* WORK ORDER
Nothing but the lines from the one with "Instruction: Expand the" through the last line of the entries below should appear in the copy, please, and no pictures.

* WORKING DATA
..............................
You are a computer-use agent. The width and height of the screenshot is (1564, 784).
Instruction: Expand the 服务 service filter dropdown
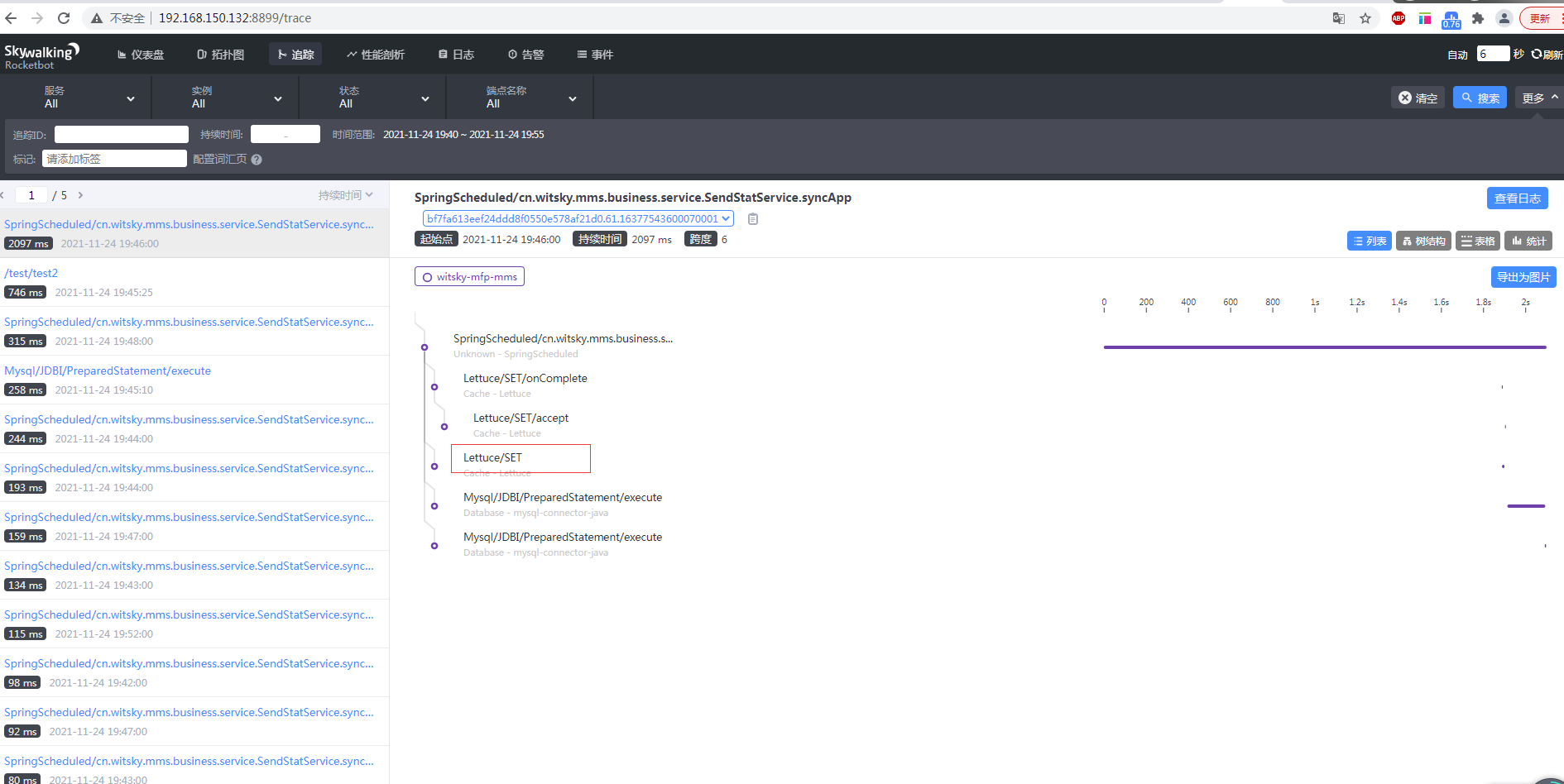pos(130,98)
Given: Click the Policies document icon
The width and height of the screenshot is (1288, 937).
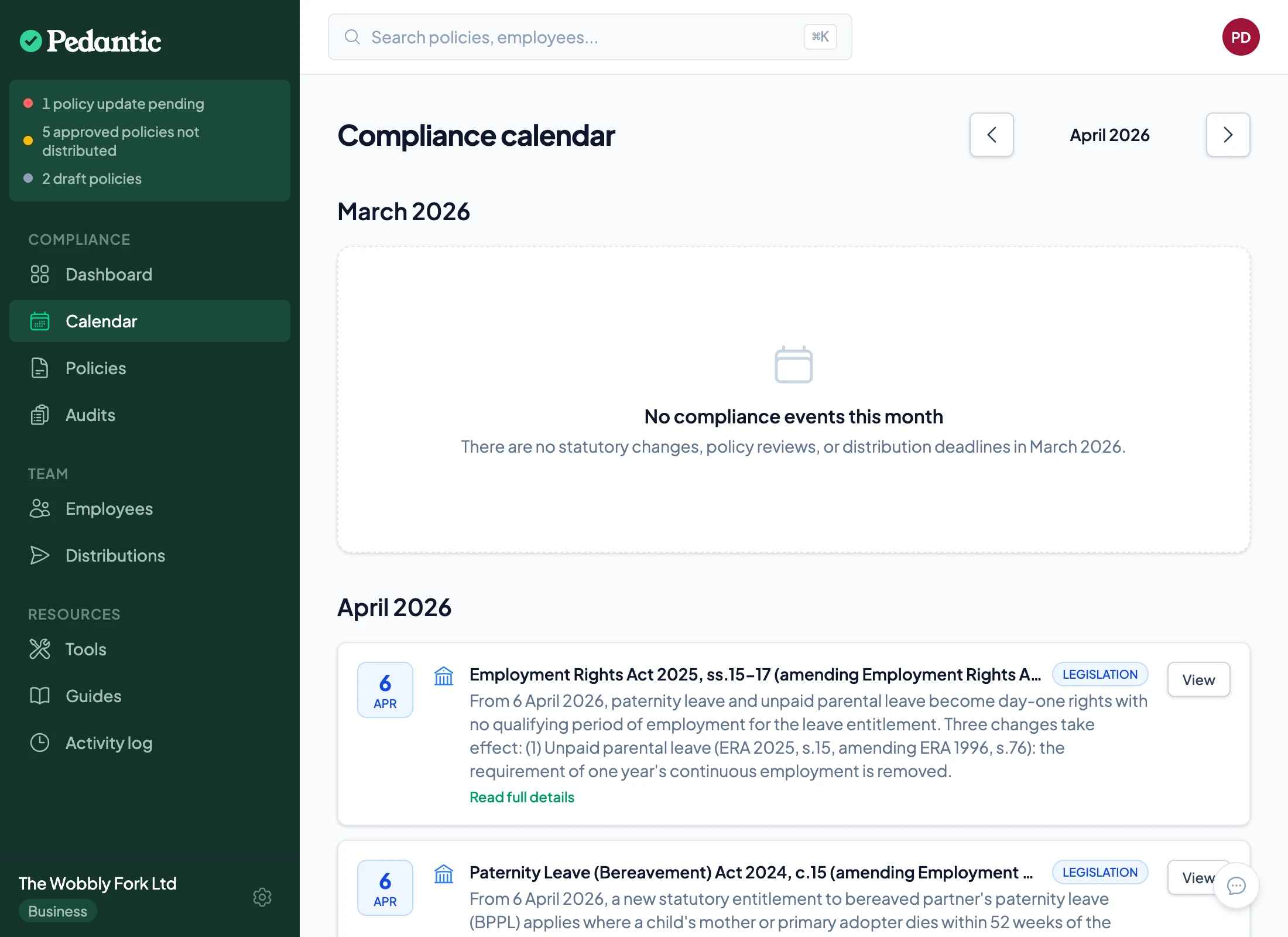Looking at the screenshot, I should pyautogui.click(x=39, y=368).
..............................
* PROBLEM SOLUTION
Instruction: Expand the 服务 service filter dropdown
pos(130,98)
Given: Click the Policies document icon
The width and height of the screenshot is (1288, 937).
Looking at the screenshot, I should pyautogui.click(x=39, y=368).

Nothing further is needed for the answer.